The City of Los Angeles shared new specifics and the latest updates on its mixed-use office building planned to go up on the former site of the Parker Center last week. The community meeting, held at the Japanese American Cultural and Community Center in Little Tokyo on the evening of Tuesday, Nov. 19, was the first since a request for qualifications was sent out in April.
The meeting centered on the ongoing construction of Los Angeles Street Civic Building, which is the first phase of the city’s wider Civic Center Master Plan, which is aimed at reshaping the center of city and county government with new office and residential buildings, and pathways linking the area to the Historic Core, Little Tokyo, and El Pueblo.
Approximately 40 people attended, including developer representatives and residents of Little Tokyo, and members of the Bureau of Engineering and Department of City Planning.
“This will be the first of what we hope to be a brand new Civic Center,” Shawn Kuk, planning director for 14th District City Councilman José Huizar, said at the meeting. “This prospective district will rekindle relationships [with other neighborhoods] that were lost many decades ago.”
The meeting was centered on providing details about the expected building and briefing Angelenos on the next steps, including the request for proposals process, set to start in early 2020.
The project would be developed by a public-private partnership, with the private developer handling design, financing, construction and long-term operation.
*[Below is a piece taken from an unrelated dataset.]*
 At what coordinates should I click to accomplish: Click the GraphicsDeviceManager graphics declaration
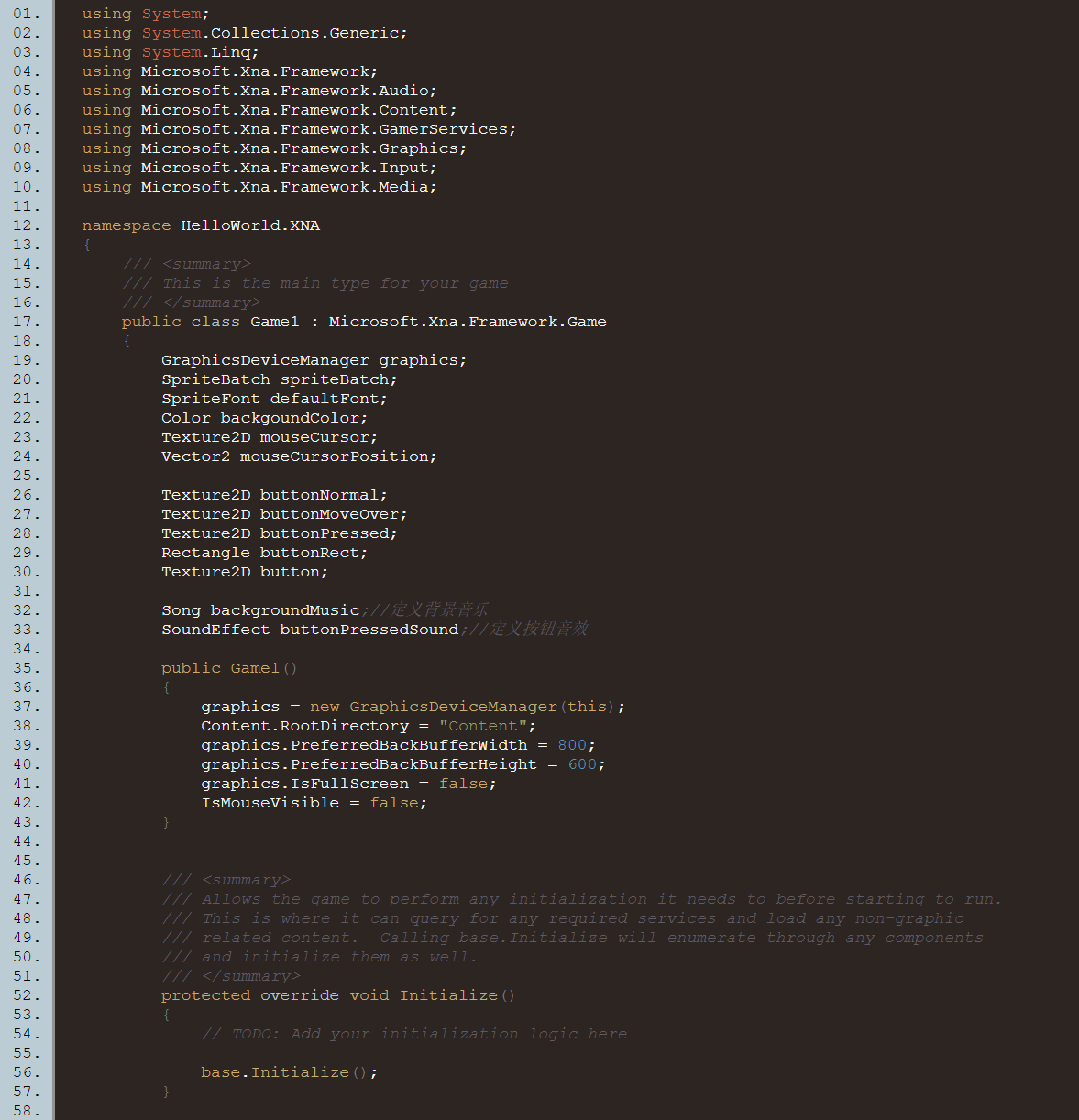(314, 360)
The city would then, once the building is ready for occupancy, begin making annual payments on it, according to Reza Bagherzadeh, project head for the building at the Bureau of Engineering. After 30 years of payments, the building will fall into full city ownership.
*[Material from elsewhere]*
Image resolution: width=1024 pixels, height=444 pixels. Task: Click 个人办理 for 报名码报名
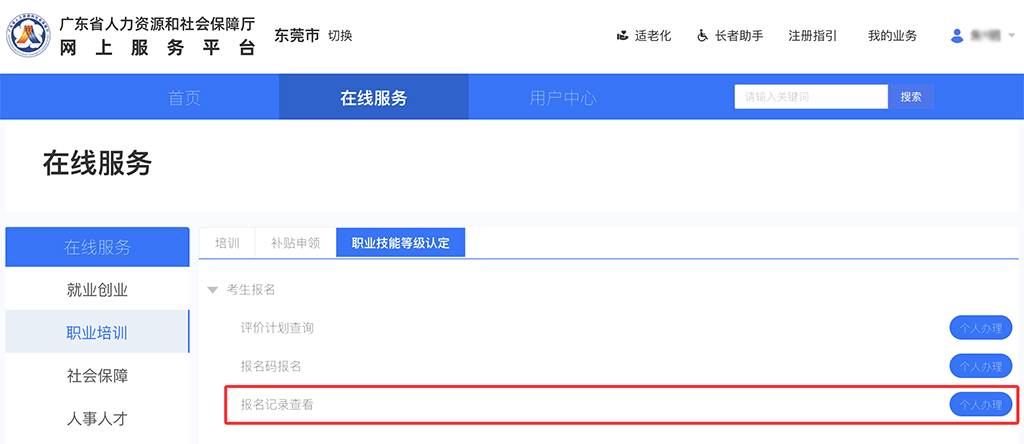(980, 366)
The city requires that the building be able to house 3,000 workers, as well as underground parking, a conference center, a childcare center, ground-floor retail space, and a 2,000-3,000-square-foot community center. The city is looking for the building to be anywhere from 15-29 stories tall, Bagherzadeh said.
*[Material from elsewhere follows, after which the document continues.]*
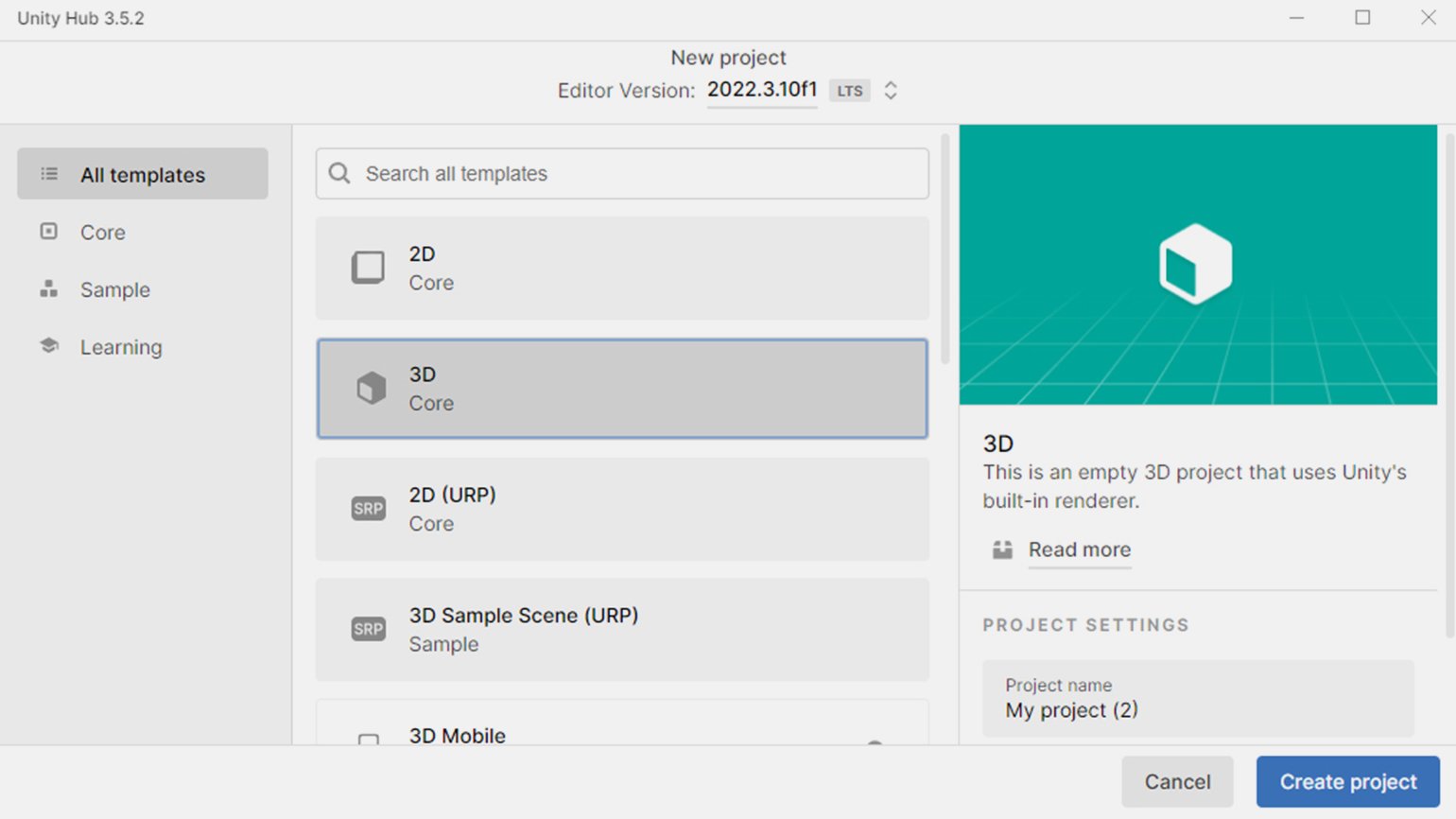
Task: Click the SRP icon beside 2D (URP)
Action: (368, 509)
Initial plans also call for a new east-west paseo to be created on the south end of the site, linking Los Angeles and Judge John Aiso streets.
Bagherzadeh said that once the RFP is released next year there will be a blackout period until a preferred proposal is selected in early 2021, at which point community engagement would begin again.
Prior to 2009, the Parker Center served as the headquarters of the Los Angeles Police Department. The building was originally constructed in 1955 but was given the Parker Center moniker in 1966 to honor former Los Angeles Police Department chief William H. Parker. The site had grown infamous since its construction, as a symbol of the LAPD’s militarization under Parker’s watch.
The Los Angeles Street Civil Building is expected to break ground by the end of 2021 after the site is fully cleared. If the time line holds the Bureau of Engineering expects the building to be finished by 2024.